A fabulous 1965 recording by The Impressions. Don't confuse it with "Get Ready," by The Temptations, which is a completely different song. Some people even confuse The Impressions and The Temptations. "Get Ready," from 1966, was written by Smokey Robinson. (Here's how Smokey did it in 1979.)

As you may have noticed, I got absorbed with the word "get" earlier today. "Let's get out of here" and "You just don't get it, do you?" are 2 famously recurrent lines in movies. In the comments, I was saying:
"Get" — the word in both cliche lines — is a funny word. I've noticed that professional writers -- e.g. lawyers -- will replace the word "get" whenever they can (with seemingly more proper words like "obtain" and "acquire" and "depart" or "arrive"). It's like it's not a regular word. It's so useful we shouldn't use it.
And:
"You just don't get it" is a fascinating phrase. It was huge during the Clarence Thomas hearings. Do you remember? It's used to exert psychological pressure. You're trying to persuade someone that a particular viewpoint is correct, and you're jumping to this level of disgust and disbelief, essentially telling the person that they are dumb and isolated from all the people who already understand. It's not just that you don't agree with me already, you're some kind of outcast.
St. Croix said avoiding the word "get" is "a class thing," and professionals who avoid it are trying to sound "high class," trying "to impress." That made me do a little search to see whether the Supreme Court suppresses the word "get," and found it in only one third of the cases in the past year. Often it was a quote, like "Have you ever tried to get cow s*** out of a Prada purse?" (which is a cute low/high mix). Justice Scalia began a dissenting opinion with: "Let me get this straight..." (which might be taken as a deliberate working-class affectation). I'm seeing the word used in colloquial phrases like "get around," "get it backwards," and "get it right." Following natural speech patterns, "get" would appear much more frequently, so I say there's active suppression.

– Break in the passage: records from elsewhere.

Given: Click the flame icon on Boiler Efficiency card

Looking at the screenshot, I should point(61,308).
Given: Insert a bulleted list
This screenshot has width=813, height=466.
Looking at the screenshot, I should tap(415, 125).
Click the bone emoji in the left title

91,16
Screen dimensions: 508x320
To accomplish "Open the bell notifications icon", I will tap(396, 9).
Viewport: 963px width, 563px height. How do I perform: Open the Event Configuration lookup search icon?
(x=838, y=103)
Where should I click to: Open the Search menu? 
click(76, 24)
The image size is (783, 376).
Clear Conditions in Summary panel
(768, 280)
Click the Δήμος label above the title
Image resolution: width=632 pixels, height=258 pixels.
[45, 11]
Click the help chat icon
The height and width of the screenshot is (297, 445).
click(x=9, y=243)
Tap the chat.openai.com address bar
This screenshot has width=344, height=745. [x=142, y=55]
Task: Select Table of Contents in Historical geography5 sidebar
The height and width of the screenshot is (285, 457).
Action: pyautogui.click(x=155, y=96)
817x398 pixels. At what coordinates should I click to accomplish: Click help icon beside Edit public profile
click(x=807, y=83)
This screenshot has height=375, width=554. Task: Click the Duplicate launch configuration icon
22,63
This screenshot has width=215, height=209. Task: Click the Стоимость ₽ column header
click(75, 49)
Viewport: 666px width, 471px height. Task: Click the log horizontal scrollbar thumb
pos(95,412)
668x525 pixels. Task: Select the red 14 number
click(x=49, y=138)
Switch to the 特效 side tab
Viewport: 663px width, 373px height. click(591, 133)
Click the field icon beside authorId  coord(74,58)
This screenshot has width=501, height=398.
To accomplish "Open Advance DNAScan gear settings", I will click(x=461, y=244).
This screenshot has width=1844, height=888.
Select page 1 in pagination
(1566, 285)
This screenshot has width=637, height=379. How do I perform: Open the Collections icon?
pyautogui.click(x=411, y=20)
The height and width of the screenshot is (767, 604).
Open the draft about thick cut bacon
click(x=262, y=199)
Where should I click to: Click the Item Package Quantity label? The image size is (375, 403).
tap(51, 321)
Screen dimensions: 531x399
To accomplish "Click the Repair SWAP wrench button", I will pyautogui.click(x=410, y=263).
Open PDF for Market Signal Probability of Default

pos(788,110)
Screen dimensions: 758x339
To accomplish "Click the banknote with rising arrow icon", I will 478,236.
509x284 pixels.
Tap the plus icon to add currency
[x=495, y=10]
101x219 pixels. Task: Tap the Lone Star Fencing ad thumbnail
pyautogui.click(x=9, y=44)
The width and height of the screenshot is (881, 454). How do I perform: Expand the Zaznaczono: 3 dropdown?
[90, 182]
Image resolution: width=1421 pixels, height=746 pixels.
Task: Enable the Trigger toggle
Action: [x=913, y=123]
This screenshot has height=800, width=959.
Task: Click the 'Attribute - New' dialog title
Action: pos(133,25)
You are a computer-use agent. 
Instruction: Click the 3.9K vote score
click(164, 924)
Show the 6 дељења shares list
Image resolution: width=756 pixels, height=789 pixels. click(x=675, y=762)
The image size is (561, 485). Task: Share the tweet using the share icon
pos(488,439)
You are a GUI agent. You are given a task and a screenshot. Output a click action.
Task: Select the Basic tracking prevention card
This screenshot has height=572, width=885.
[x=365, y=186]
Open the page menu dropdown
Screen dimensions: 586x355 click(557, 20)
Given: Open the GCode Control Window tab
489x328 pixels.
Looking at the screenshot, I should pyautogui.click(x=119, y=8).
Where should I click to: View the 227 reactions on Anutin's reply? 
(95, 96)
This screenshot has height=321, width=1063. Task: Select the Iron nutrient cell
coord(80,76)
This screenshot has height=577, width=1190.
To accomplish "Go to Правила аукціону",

I ran across the famous Oliver Wendell Holmes Jr. sentence about free speech and the marketplace of ideas:
"But when men have realized that time has upset many fighting faiths, they may come to believe even more than they believe the very foundations of their own conduct that the ultimate good desired is better reached by free trade in ideas -- that the best test of truth is the power of the thought to get itself accepted in the competition of the market, and that truth is the only ground upon which their wishes safely can be carried out."
Imagine what the standard present-day legal editor would do to that sentence: the best test of truth is the power of the thought to gain acceptance in the competition of the market. (The editor would also try to purge the passive voice by fiddling around with the subject — maybe it should be "competition" — toying with the notion of making "test" the verb, and fretting over whether "test" and "market" amount to a mixed metaphor.)

Lawyers and judges just don't get that "get" is a fine word that shouldn't be replaced by boring longer words. When it comes up naturally, as you'd use it in speech, that's where it belongs. It feels natural because it's won in the marketplace of people talking to each other over the centuries, carrying out their affairs in real time. "Got" is true.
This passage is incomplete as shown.